Open dluman opened 3 years ago
you magnificent lunatic. the chutzpah! the hubris!
To add a bit to check the method -- I've been thinking about this project for a long time as taking some inheritance from Nabokov's Pale Fire, given the annotation-rich nature of code.
(Also, the concept of poioumena in general.)
Punch cards!!! o Oh yes, I cannot wait to see where this goes! Punch card programing has a history just through the lost medium and I cannot wait to see the result!
After the last couple of weeks and essentially setting #48 down until probably tomorrow or Monday (to do some minor changes to make it more interesting and readable), I was at a dead end with this project, having spent quite a while writing a very long algorithm in x86 (the Intel variety). I've moved all of this to a folder affectionately titled dumpster_fire
, and decided to start over and, as the name of the project suggests, become a true MANIAC this weekend.

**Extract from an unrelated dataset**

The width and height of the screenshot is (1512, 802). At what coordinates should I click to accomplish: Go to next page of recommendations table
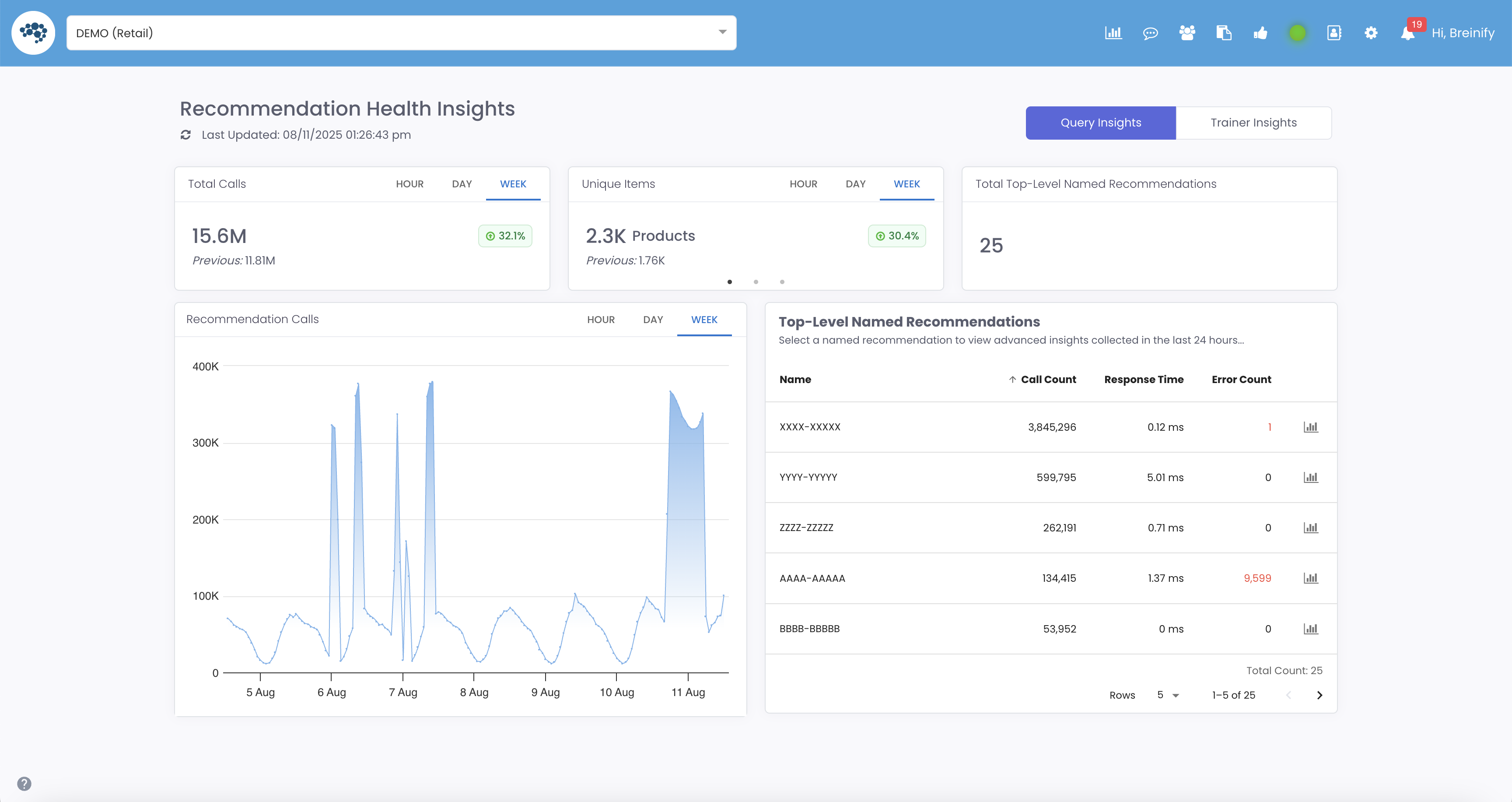[1320, 695]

That was until I discovered this hidden in the Fermi archives at U of Chicago. There aren't a lot of complete examples of work run on the MANIAC out at Los Alamos, but this document will serve as a kind of ur-text for how I can continue. I have a mind now to create an esolang and do some kind of work on top of that. This could be interesting.
I am very much impressed with the history I've learned about our very own @cpressey, the esolang magician, and take much inspiration in this direction.
Of course, I am slated for disaster here. But that makes it more fun.
Also: not to ignore that the MANIAC was converted to/from a punched tape system rather than merely cards. The physical form of this project may change, but that's a longer-term thing. This November, I am concerned with the digital version.
Introduction
This is both an intent to participate and the beginning of a more comprehensive program log.
Description
This November, I plan to write a project using Intel 8031/8051 assembler to produce a work told via punched IBM 5081 cards (or other standard, yet to be really decided). The goal of this is to one day produce 1 physical copy of the work as a computational artist book. This project may involve Python to do the convenient parts, but I am going to try to stay as much as I can within my technical constraint.
This work takes some inspiration from the title computational machine developed the Los Alamos National Laboratory, intending be a kind of notional autononfiction. But, let's digress: that sounds far too literary a pretention to talk about at this point. As we all know from NGM projects, things can go quite differently.
More later. But for now, this is enough.